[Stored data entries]
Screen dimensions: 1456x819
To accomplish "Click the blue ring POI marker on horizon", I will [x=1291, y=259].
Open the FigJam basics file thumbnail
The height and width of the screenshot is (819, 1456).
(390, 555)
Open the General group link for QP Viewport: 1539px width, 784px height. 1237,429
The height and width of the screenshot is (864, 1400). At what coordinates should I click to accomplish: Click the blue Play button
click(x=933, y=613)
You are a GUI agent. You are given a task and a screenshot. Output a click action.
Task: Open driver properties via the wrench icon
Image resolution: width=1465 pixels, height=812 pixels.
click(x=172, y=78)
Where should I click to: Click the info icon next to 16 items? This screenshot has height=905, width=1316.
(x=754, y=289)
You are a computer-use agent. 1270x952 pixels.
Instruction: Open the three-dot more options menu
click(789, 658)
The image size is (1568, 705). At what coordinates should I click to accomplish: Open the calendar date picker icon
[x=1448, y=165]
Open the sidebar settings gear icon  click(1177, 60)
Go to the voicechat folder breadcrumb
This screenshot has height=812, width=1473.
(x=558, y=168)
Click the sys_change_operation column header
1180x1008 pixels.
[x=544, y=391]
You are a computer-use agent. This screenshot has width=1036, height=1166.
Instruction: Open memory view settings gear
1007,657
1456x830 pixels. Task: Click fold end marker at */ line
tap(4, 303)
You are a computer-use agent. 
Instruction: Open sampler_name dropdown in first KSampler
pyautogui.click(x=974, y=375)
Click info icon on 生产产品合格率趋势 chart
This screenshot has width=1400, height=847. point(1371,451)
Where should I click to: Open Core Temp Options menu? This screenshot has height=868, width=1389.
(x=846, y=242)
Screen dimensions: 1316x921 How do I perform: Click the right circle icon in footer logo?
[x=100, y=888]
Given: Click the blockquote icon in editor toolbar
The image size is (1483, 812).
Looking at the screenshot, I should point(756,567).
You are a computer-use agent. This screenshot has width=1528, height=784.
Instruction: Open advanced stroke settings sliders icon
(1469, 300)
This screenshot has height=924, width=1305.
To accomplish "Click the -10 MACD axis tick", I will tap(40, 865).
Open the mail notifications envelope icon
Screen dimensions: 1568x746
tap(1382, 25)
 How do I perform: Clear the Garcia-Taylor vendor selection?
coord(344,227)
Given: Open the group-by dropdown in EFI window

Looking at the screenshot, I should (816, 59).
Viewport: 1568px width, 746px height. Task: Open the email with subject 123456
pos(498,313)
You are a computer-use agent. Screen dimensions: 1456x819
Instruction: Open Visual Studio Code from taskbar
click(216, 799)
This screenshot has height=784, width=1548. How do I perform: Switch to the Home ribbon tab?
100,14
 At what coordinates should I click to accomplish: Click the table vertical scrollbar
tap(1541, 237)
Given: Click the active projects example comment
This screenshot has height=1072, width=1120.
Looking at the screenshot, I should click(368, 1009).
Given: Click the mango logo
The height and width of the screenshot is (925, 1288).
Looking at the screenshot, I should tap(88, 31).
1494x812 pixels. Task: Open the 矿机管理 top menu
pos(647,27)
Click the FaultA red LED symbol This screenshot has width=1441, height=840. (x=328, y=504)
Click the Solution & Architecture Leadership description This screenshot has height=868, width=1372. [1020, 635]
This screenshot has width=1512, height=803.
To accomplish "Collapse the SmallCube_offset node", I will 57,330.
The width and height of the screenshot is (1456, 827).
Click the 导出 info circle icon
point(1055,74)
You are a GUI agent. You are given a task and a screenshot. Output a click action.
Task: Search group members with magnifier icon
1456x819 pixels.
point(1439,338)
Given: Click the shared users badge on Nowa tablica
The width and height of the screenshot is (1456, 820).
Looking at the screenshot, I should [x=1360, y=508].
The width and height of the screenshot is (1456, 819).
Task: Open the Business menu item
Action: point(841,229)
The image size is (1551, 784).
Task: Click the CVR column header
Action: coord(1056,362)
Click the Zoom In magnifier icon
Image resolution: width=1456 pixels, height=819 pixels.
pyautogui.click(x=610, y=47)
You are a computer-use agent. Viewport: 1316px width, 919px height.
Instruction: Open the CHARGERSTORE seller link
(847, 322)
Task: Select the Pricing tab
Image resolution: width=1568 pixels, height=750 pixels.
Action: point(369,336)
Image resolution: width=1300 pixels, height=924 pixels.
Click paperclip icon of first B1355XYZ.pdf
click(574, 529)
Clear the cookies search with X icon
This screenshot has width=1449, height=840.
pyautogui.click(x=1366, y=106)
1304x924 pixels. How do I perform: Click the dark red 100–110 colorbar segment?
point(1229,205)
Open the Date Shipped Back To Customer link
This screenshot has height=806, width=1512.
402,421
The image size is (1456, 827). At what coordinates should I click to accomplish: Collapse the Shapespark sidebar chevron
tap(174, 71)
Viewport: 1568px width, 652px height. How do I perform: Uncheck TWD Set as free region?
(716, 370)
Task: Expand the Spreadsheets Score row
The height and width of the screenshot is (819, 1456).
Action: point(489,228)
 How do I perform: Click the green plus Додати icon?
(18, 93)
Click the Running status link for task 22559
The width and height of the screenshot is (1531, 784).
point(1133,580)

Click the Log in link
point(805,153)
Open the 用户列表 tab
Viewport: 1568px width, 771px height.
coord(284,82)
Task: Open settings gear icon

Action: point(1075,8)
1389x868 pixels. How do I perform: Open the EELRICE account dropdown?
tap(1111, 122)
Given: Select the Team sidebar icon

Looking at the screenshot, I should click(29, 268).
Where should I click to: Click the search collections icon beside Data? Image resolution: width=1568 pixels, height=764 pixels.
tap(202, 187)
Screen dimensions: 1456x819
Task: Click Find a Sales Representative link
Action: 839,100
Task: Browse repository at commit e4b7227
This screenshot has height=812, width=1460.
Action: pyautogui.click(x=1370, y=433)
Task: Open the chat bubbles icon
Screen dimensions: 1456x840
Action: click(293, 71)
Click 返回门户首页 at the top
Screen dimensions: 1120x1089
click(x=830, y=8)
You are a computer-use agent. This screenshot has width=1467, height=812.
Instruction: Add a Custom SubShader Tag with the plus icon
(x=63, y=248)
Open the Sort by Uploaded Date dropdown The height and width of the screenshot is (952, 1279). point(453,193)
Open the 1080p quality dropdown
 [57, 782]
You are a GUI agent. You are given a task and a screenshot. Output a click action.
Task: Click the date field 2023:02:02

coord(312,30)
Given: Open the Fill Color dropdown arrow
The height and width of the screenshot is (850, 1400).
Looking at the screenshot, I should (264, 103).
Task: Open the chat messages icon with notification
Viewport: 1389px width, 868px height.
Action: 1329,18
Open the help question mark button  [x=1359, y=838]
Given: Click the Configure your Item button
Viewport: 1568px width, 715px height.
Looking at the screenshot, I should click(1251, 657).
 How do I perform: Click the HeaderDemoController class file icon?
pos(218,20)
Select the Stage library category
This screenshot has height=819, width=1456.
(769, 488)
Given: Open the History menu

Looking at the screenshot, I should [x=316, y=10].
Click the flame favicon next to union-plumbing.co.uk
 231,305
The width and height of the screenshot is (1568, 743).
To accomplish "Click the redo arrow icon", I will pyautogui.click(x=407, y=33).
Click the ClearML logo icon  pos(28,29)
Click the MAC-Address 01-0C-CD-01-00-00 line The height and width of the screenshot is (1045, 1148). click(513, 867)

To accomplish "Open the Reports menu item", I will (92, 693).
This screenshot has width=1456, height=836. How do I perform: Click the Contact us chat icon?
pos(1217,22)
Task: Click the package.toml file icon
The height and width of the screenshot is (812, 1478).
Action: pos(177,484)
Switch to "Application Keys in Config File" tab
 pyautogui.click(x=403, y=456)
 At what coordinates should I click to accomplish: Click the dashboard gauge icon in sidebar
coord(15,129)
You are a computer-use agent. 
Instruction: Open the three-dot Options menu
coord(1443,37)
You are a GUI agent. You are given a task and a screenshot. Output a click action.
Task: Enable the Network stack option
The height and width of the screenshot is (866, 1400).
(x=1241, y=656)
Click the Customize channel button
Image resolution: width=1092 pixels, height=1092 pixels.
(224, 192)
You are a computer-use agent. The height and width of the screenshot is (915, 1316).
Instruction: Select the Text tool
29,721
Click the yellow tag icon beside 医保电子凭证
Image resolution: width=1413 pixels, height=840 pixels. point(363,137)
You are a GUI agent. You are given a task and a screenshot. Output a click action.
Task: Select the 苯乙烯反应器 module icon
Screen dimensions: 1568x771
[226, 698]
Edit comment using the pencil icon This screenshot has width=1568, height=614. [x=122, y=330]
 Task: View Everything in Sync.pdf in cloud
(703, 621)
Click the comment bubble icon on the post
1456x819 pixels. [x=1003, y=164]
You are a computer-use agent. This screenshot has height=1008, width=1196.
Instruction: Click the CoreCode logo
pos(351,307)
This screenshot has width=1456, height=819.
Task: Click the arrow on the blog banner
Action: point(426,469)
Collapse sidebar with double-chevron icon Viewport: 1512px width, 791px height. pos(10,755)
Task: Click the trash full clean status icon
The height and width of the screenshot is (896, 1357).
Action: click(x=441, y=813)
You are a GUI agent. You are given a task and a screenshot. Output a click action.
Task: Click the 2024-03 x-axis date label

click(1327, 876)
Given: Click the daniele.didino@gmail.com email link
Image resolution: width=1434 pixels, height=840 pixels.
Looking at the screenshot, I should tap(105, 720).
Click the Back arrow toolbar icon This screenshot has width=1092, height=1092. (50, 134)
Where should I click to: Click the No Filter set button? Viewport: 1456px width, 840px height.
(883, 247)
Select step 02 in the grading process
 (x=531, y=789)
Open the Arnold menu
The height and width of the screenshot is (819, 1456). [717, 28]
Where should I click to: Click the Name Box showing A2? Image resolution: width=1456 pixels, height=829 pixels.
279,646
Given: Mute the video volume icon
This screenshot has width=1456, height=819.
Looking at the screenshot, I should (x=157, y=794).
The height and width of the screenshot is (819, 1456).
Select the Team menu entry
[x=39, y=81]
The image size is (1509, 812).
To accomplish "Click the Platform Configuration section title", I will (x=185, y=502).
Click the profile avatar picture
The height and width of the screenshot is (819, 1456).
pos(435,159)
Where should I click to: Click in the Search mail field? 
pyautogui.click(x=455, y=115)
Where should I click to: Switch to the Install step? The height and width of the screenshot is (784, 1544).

WORK TASK: What lines in the data above contain the word "toolbar"? Copy them all.

RESPONSE TO THE TASK:
Given: Click the blockquote icon in editor toolbar
Click the Back arrow toolbar icon This screenshot has width=1092, height=1092. (50, 134)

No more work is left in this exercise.